WHAT TO DO: Return each line of the listing in which the word "agent" appears.

━━━ RECORDS PROVIDED ━━━

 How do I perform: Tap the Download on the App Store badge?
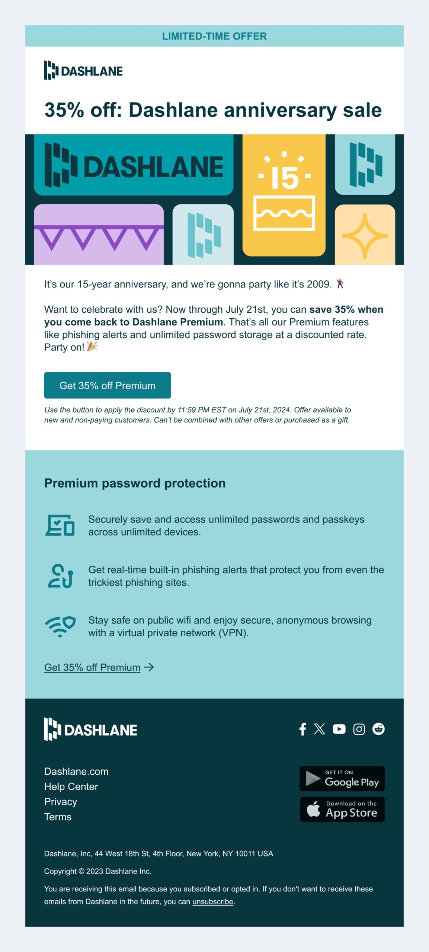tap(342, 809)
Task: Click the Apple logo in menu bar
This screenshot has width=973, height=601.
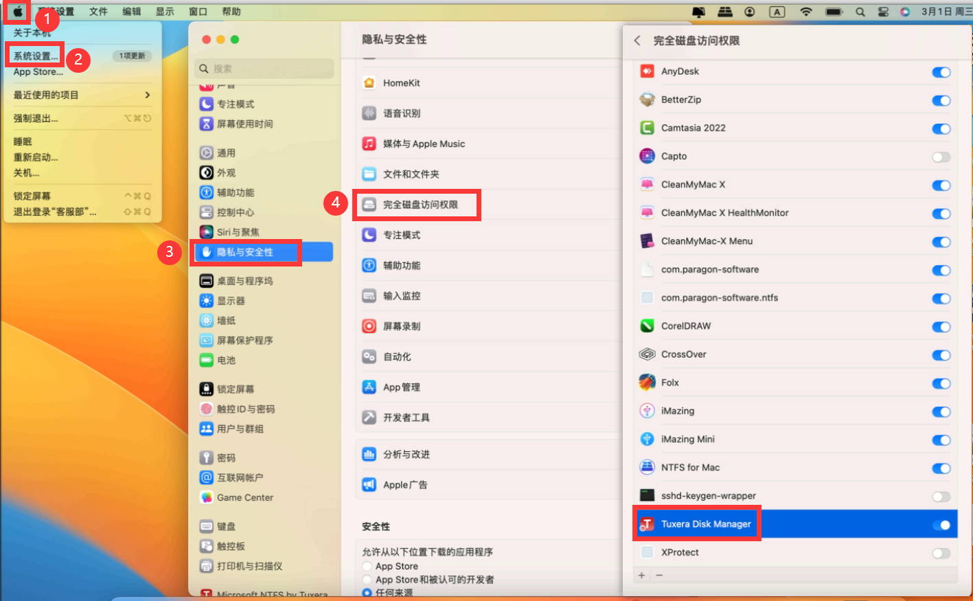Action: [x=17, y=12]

━━━
━━━ RECORDS PROVIDED ━━━

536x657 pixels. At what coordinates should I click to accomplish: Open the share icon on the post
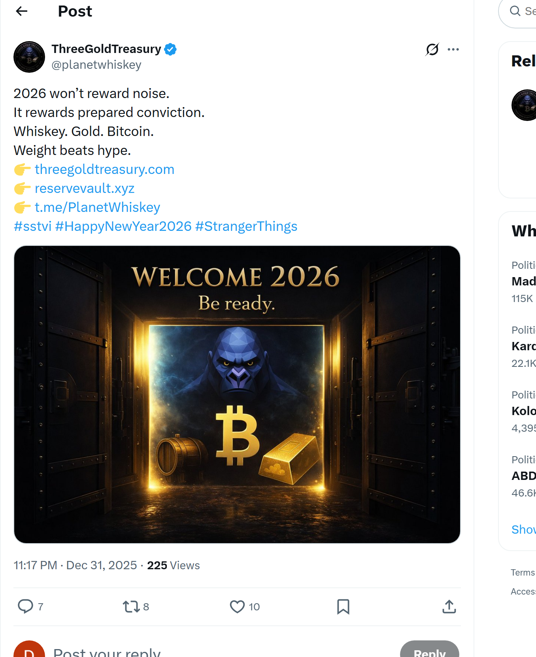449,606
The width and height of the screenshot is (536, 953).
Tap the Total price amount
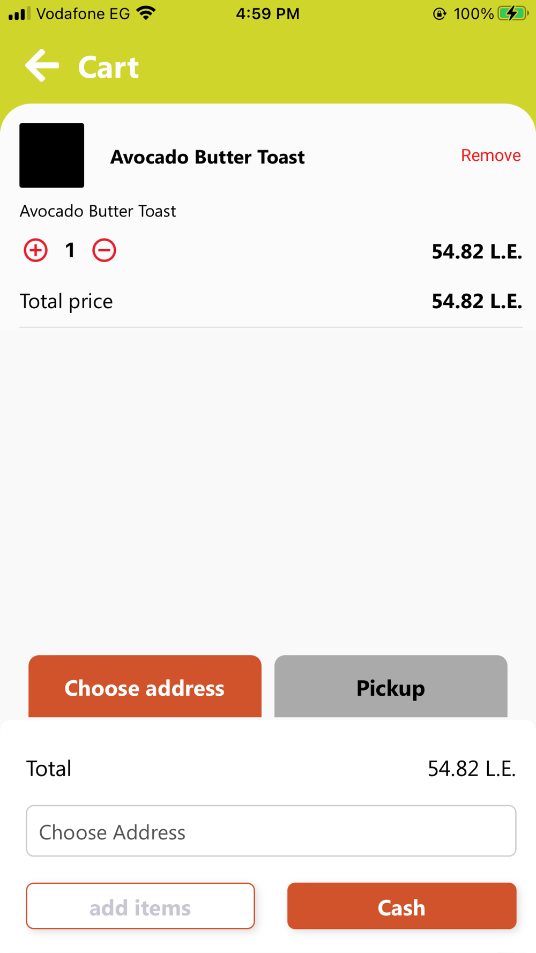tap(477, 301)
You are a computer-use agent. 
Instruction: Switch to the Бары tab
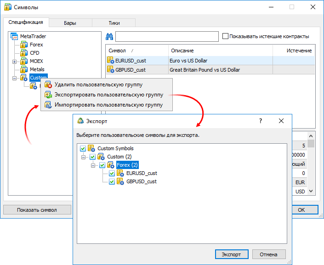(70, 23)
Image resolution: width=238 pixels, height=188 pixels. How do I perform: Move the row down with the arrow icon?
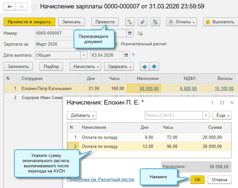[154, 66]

━━━
━━━ RECORDS PROVIDED ━━━

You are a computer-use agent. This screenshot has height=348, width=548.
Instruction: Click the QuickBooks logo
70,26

━━━

SOLUTION:
You are a computer-use agent. 
You are a computer-use agent. This screenshot has height=348, width=548.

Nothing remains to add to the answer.